Justiça
Além de Jaques Wagner: Mendonça tem mais de 20 pedidos para avaliar no Caso Master
O ministro tende a considerar o timing e a urgência da medida antes de decidir
O ministro do Supremo Tribunal Federal André Mendonça tem sobre sua mesa mais de 20 pedidos semelhantes ao que apresentou o senador Jaques Wagner (PT-BA) no âmbito das investigações do Banco Master. Nesta segunda-feira 22, o líder do governo recorreu contra a decisão que autorizou uma operação de busca e apreensão pela Polícia Federal.
Wagner protocolou o chamado agravo interno. Em regra, esse tipo de recurso deve seguir para análise da Segunda Turma em caso de rejeição. Se Mendonça acolhê-lo, por outro lado, não precisará do crivo dos demais integrantes do colegiado. O relator pode também solicitar um parecer da Procuradoria-Geral da República antes de decidir.
Mendonça não analisa os agravos por ordem de chegada e não há previsão de avaliar o pedido de Wagner tão cedo. O ministro tende a considerar o timing político e a urgência da medida.
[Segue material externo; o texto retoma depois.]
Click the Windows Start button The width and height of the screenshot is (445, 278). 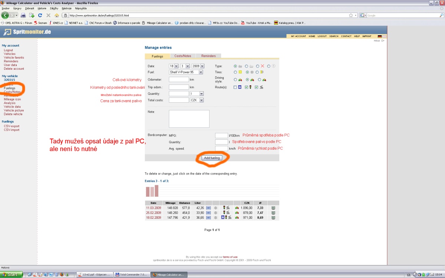[11, 275]
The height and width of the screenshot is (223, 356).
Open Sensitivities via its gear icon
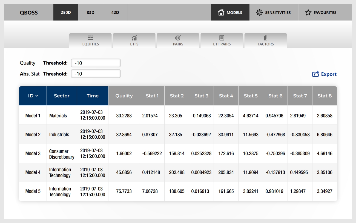tap(259, 13)
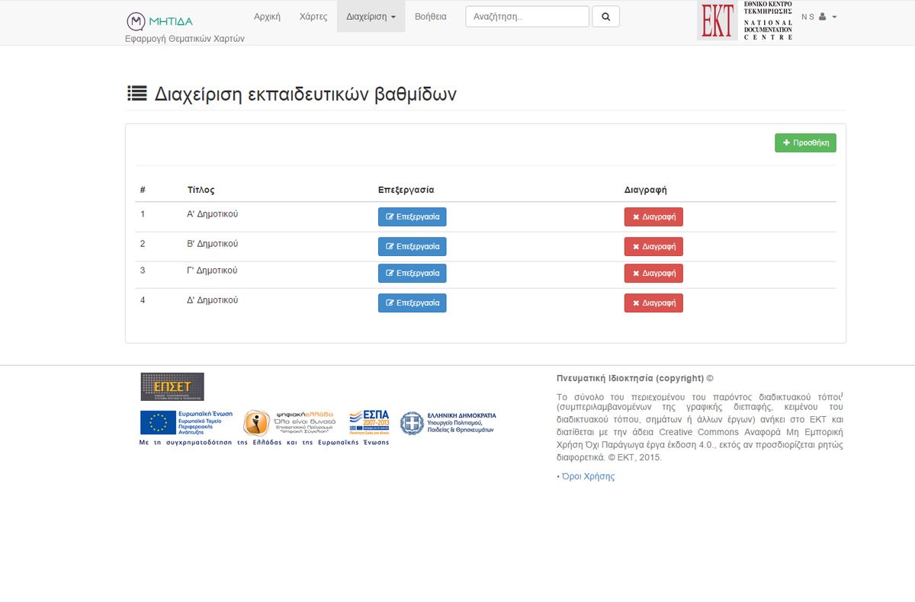Click the Ελληνική Δημοκρατία ministry logo
The height and width of the screenshot is (602, 915).
448,423
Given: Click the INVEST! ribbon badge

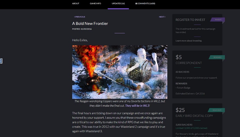Looking at the screenshot, I should (x=218, y=20).
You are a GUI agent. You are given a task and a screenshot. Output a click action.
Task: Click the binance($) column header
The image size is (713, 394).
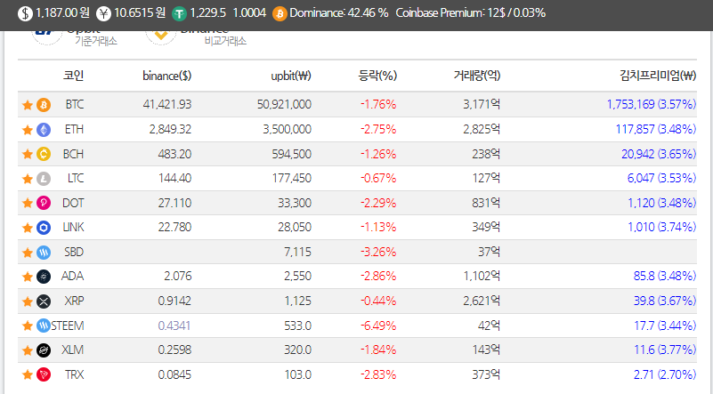point(166,76)
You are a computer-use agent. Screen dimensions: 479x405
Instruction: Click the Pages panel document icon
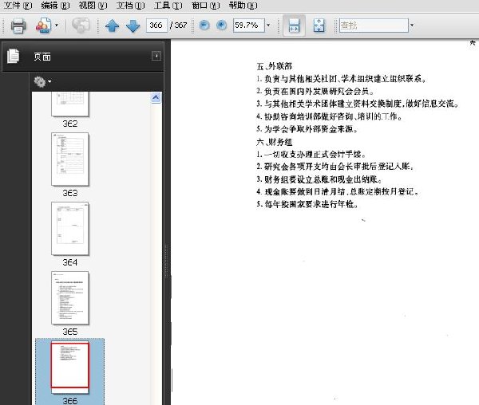(13, 56)
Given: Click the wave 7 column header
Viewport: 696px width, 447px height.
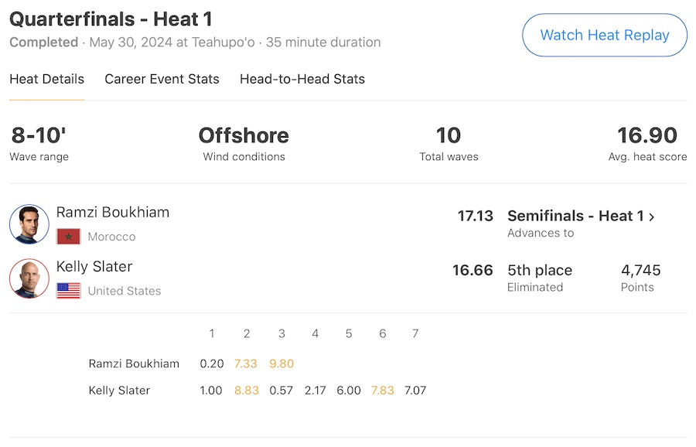Looking at the screenshot, I should click(415, 334).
Até então, a Turma referendou no Caso Master apenas os pedidos de flexibilização de prisão, os quais têm de ser discutidos obrigatoriamente na primeira sessão após a decisão do relator.
Todas as decisões de Mendonça foram alvo de questionamento, desde laudos de avaliação de bens apreendidos até ações de busca e apreensão. A solicitação das medidas, no entanto, partiu da própria PF. Segundo interlocutores da Corte, é incomum que um ministro reconsidere uma decisão expedida com base em um pleito da corporação.
Se o caso chegar à Segunda Turma, a análise também caberá aos ministros Kassio Nunes Marques, Luiz Fux e Gilmar Mendes, que tem sinalizado discordar da condução do caso no Supremo. Internamente, a avaliação é que Gilmar, ao comparar o processo do Master à Lava Jato, tenta enterrar o caso. Como consequência, decisões não referendadas por unanimidade no colegiado contaram apenas com a divergência do decano.
De acordo com a Polícia Federal, as suspeitas contra Jaques Wagner se concentram em três frentes: a suposta aquisição, por meio de estruturas empresariais ligadas ao grupo investigado, de um apartamento de alto padrão em Salvador (BA); repasses financeiros à BN Financeira, empresa vinculada ao núcleo familiar do senador; e uma possível atuação no Senado em temas de interesse do Banco Master, como mudanças nas regras do crédito consignado, propostas relacionadas ao Fundo Garantidor de Créditos e discussões envolvendo a tentativa de aquisição do banco pelo BRB.